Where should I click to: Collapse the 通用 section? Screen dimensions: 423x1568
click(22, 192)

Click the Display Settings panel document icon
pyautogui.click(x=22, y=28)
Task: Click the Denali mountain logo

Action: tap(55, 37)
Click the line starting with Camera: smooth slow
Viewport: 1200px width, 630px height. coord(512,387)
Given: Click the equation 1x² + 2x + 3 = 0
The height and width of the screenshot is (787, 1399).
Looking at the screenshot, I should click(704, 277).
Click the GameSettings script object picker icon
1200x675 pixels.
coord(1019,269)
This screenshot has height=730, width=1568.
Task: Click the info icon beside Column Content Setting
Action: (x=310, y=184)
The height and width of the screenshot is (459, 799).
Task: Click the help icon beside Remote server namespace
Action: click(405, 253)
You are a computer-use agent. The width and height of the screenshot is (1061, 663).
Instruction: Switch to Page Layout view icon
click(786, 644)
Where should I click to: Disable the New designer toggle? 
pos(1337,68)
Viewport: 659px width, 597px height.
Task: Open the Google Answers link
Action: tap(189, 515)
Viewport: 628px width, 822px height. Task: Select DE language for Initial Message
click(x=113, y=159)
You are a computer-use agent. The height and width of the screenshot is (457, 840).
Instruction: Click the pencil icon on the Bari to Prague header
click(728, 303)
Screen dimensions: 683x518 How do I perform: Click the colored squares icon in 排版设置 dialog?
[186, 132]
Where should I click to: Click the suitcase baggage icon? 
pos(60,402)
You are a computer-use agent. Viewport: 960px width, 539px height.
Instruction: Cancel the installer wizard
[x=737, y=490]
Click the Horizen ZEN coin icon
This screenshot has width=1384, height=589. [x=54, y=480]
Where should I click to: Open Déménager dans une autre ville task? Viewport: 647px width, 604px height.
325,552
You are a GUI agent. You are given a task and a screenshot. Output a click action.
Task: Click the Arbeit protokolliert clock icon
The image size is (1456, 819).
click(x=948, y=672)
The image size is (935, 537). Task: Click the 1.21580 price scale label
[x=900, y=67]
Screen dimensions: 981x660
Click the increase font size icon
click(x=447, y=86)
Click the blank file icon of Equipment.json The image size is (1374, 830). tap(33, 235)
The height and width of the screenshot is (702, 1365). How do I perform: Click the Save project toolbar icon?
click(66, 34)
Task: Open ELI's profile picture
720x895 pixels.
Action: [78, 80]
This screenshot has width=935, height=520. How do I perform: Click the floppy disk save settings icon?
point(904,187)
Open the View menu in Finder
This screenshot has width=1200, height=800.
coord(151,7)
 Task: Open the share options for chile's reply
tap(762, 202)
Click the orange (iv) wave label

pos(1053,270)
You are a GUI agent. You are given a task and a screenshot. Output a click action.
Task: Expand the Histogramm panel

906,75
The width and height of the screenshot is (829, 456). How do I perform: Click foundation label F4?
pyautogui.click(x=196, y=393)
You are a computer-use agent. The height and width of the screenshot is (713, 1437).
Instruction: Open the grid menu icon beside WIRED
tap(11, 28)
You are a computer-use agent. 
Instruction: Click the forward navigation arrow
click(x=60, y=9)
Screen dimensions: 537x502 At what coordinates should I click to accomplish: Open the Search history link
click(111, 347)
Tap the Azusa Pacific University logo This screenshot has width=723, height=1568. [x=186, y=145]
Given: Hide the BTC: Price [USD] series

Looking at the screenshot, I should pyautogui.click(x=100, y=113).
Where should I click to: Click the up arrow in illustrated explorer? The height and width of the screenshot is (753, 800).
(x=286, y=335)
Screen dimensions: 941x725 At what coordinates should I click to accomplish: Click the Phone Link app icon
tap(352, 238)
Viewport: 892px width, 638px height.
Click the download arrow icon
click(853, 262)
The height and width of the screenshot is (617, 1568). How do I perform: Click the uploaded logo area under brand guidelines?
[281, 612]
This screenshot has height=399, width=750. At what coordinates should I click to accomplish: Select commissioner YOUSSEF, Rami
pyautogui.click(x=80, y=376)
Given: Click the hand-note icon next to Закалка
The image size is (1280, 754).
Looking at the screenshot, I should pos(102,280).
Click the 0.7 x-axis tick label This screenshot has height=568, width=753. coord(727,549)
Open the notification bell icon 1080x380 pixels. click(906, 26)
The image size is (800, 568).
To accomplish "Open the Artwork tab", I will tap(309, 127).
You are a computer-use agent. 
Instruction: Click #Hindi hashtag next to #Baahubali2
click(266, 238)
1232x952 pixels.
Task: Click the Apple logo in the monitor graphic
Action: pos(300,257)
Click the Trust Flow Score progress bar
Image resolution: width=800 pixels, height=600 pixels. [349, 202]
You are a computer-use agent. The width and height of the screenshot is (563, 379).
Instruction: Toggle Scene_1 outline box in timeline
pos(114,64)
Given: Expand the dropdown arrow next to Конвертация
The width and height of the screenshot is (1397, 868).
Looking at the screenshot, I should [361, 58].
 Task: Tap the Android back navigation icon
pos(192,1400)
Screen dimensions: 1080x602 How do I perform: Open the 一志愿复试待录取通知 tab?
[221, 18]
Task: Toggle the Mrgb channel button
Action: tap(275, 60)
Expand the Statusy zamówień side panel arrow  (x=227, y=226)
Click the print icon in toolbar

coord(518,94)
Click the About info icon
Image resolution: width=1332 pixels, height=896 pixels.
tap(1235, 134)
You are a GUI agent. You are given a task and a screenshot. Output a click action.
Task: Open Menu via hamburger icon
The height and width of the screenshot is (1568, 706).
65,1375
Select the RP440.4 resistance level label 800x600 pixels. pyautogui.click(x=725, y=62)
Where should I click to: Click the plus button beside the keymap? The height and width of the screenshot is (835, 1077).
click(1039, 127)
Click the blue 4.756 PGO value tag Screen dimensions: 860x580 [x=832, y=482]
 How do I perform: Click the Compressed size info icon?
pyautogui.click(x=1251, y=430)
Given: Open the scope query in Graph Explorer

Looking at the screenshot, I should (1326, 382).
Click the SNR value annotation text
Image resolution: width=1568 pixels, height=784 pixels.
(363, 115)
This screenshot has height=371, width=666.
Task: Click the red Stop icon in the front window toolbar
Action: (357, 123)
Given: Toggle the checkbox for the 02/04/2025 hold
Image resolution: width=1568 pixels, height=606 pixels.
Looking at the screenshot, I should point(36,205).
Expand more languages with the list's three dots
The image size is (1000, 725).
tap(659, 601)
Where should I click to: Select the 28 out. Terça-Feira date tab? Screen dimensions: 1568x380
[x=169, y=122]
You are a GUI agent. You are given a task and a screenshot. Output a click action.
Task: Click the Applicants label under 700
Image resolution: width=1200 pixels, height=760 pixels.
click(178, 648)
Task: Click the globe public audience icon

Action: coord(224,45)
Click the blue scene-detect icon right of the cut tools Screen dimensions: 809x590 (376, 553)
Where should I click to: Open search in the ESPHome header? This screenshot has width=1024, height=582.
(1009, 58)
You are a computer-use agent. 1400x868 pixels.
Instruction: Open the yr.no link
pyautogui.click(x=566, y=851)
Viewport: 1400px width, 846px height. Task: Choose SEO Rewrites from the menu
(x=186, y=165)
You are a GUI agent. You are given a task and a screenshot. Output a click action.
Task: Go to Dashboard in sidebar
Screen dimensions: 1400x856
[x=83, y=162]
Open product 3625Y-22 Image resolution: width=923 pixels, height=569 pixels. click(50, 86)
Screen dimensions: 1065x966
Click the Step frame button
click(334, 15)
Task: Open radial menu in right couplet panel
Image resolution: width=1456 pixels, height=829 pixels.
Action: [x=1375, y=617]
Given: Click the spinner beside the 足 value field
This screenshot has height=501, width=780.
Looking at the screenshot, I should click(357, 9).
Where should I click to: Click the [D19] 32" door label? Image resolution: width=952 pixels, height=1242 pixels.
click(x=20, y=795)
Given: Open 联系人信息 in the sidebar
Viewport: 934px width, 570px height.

What to work on :: Sift through the material above and copy the lines that contain the word "computer".

Output ::
You are a computer-use agent. The width and height of the screenshot is (1061, 663).
You are a computer-use agent. The height and width of the screenshot is (457, 840).
You are a computer-use agent. Viewport: 960px width, 539px height.
You are a computer-use agent. The height and width of the screenshot is (713, 1437).
You are a computer-use agent. 
You are a computer-use agent. 
You are a computer-use agent. The width and height of the screenshot is (563, 379).
You are a computer-use agent. 1400x868 pixels.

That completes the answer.